Weather Radar Tile Windows Phone Store
With functionality complimentary to Rad Now! above, this app provides quick access to NWS radar products, including velocity products. You can pin any or multiple radar tiles to your Start screen for an always-up-to-date view of the weather.
AllisonHouse is an aggregation and integration service specializing in weather data. For a small monthly fee, AllisonHouse provides faster and more reliable data access to radar scans than the public NWS systems, while expanding available data feeds to include almost any NOAA Storm Prediction Center product. These feeds integrate into software (incluging GRLevel3) for seamless data displays of rich information. I use these to include mesoscale discussions, frontal positions, even mesonet and lightning strike information into my radar display of GRLevel3.
WP8 Radio Windows Phone Store
Allows you to listen to online streaming audio, including NOAA Weather Radios sites, amateur radio, police scanners and more from around the world. Although Weather Underground maintains a directory of weather radio broadcast repeaters, this app makes finding and listening to the audio a breeze.

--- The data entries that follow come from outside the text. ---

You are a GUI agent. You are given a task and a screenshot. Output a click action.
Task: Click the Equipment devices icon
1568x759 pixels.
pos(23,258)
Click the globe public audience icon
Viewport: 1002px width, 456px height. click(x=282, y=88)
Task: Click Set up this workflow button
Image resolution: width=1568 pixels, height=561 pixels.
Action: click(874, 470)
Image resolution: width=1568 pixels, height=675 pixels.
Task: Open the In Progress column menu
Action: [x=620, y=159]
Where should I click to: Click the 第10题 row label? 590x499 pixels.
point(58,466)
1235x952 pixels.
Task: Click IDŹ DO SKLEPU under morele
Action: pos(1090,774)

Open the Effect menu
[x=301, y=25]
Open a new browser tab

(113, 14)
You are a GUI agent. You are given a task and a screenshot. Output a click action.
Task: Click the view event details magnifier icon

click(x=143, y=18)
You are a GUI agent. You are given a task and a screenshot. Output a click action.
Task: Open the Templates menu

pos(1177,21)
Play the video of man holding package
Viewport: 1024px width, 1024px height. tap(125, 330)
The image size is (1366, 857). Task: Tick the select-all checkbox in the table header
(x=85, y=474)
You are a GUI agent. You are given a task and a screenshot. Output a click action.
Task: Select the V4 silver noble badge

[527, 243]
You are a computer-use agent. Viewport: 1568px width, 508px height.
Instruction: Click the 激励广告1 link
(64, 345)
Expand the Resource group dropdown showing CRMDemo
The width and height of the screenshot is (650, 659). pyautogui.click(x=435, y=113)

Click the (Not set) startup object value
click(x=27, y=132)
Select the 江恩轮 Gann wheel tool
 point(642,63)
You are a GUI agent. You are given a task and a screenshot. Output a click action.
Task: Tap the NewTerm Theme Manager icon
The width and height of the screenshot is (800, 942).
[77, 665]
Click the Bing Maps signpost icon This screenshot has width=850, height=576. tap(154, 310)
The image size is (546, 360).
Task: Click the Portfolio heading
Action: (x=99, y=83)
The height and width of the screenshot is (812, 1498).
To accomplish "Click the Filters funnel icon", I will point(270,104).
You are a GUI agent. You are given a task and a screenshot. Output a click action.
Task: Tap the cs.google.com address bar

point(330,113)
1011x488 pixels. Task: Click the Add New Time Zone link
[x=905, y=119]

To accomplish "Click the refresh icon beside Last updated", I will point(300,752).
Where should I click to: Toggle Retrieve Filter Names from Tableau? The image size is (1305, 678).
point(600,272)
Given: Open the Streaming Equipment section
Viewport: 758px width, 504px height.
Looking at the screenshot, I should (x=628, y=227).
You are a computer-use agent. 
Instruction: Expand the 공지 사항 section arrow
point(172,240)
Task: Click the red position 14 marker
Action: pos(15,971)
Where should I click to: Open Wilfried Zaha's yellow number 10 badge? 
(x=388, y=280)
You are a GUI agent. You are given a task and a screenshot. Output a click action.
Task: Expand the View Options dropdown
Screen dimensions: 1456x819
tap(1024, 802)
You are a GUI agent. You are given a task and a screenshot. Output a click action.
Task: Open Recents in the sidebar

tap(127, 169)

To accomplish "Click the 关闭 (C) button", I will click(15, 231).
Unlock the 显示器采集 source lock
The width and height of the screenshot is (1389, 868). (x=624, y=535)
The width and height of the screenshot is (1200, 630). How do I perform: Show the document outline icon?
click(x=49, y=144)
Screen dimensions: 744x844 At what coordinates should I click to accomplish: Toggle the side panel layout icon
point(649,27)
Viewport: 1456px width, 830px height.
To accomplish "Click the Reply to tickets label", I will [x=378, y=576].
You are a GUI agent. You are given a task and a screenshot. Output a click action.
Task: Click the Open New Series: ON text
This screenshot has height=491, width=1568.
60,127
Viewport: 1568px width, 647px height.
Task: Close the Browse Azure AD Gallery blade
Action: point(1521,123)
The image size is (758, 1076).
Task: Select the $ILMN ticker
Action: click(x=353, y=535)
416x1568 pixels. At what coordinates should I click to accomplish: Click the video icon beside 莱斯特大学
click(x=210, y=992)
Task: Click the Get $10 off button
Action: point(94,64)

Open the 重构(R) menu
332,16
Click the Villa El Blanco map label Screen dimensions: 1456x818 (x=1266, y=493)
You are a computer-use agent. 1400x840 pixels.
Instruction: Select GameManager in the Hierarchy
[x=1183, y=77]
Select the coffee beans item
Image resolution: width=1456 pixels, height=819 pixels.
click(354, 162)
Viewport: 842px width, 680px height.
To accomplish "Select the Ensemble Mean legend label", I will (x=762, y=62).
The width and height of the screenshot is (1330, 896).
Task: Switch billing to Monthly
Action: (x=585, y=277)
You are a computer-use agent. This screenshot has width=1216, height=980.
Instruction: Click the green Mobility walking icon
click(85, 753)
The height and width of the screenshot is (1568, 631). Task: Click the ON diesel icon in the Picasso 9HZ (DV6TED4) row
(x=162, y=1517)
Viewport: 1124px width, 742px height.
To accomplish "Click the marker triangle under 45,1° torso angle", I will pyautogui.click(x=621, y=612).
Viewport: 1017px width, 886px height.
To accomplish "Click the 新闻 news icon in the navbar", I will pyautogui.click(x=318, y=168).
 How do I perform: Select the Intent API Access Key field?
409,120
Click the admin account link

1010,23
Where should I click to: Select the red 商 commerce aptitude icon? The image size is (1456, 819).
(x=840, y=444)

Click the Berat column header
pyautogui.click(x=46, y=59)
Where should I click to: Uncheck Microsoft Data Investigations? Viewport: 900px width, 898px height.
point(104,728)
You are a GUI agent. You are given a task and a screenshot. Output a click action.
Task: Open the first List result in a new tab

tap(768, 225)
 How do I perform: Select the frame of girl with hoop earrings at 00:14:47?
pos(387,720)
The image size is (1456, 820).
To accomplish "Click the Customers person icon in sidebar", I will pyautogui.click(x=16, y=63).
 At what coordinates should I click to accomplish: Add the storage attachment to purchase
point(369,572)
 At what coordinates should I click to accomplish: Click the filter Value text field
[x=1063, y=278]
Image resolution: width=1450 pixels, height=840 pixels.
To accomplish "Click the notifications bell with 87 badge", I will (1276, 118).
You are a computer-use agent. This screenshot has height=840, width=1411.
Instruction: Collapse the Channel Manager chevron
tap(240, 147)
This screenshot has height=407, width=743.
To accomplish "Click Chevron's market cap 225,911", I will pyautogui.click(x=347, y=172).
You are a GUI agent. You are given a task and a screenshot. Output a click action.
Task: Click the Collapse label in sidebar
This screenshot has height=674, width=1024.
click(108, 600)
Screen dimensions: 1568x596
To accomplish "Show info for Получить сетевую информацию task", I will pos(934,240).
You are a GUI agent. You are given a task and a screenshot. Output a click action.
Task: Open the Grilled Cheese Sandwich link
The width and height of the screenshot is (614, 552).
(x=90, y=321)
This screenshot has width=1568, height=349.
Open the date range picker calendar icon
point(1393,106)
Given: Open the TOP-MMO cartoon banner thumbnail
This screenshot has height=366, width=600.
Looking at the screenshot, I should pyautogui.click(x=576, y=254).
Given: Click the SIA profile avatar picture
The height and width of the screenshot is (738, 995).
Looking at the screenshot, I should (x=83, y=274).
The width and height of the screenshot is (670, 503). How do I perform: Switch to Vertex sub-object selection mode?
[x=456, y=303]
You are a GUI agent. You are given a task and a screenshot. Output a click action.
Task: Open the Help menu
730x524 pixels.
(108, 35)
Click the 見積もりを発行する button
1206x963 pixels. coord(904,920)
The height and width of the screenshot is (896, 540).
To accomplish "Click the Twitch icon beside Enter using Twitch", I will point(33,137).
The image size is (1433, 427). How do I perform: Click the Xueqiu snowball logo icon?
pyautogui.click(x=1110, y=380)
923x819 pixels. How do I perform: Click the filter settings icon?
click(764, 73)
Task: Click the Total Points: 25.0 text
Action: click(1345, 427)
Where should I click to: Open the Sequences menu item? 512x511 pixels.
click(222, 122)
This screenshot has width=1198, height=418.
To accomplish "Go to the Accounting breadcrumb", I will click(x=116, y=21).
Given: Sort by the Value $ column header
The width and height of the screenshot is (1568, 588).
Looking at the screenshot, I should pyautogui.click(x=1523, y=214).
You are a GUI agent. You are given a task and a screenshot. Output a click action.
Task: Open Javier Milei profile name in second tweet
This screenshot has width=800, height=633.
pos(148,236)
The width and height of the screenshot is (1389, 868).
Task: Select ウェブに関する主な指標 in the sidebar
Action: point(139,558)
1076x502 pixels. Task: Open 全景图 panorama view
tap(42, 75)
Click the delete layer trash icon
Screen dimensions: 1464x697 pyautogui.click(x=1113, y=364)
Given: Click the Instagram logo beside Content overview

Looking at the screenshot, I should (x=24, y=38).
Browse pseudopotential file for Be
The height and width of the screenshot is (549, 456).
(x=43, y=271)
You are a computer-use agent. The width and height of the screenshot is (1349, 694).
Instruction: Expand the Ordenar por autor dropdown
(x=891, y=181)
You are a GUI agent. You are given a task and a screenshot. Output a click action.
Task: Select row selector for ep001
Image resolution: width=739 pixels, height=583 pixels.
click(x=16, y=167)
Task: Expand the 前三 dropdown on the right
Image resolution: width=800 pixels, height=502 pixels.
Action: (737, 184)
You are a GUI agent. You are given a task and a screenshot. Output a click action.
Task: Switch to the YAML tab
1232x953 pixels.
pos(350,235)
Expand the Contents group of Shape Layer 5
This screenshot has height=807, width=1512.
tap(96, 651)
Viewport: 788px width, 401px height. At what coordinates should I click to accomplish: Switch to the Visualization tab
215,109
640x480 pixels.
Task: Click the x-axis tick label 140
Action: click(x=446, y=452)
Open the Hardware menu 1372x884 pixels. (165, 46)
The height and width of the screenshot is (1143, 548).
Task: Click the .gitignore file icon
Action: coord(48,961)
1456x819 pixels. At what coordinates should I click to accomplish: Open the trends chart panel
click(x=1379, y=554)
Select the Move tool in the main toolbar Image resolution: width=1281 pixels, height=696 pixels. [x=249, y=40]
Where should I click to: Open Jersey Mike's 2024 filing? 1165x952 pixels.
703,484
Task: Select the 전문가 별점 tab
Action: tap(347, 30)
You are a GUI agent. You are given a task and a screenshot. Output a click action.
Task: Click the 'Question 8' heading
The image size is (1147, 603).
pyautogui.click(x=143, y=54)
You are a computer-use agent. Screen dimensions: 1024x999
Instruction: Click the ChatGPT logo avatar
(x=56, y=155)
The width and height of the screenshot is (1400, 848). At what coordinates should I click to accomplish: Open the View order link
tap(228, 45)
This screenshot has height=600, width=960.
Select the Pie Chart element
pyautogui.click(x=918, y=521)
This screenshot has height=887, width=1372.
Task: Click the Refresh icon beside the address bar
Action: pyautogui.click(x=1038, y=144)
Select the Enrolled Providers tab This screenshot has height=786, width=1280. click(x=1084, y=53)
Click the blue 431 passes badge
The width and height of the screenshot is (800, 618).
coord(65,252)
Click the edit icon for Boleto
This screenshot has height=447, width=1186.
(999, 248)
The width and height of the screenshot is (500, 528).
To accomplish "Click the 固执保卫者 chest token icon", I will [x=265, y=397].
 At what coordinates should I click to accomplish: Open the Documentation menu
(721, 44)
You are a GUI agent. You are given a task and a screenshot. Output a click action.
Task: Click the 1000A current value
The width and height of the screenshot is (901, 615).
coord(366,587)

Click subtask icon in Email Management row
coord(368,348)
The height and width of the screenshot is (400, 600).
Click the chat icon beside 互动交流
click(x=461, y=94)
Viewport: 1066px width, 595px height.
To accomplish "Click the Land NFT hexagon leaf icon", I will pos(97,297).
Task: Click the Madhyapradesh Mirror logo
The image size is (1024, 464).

Tracks live position, contact information, and storm reports of chasers and weather spotters. Integrates seamlessly into both GRLevel3 for live position reporting and viewing.
Garmin USB GPS Receiver
Roof-mounted GPS receiver for better coverage and reception during storms. Integrates with GRLevel3 to plot current position on top of live radar data, allowing for critical position decisions to be made when seconds matter. I also use GPSGate software to share this COM device with several applications simultaneously, such as the SpotterNetwork update client.
Similar to the column layout of TweetDeck, this Windows Phone Twitter client allows you to save a search and maintain live updates by keyword or hashtag. I keep a tab open of #okwx to monitor all Oklahoma Weather reports, for example.
National Weather Service
Of course it should go without saying that I make heavy use of NOAA’s products from the National Weather Service and the Storm Prediction center. Their sites are vast, but you should bookmark at least spc.noaa.gov and weather.gov. There are also handy shortcuts, including weather.gov/norman for the Norman Forecast Office (OUN) webpage. On your phone, check out mobile.weather.gov for small-screen-friendly view of the hazardous weather outlook and other products.
While online services are useful and convenient, they are by their very nature prone to failure during emergencies. While listening to weather radio from your PC is convenient, Power outages, data failure, or network congestion can all cut off your critical information in life-or-death situations. Keep a weather radio with fresh batteries available at all times. And most importantly, keep the weather radio on, especially when you go to sleep! Warning sirens outdoors may sound loud enough to wake you during the Saturday tests, but during heavy storms their alerts are drowned out by rain, thunder, and atmosphere.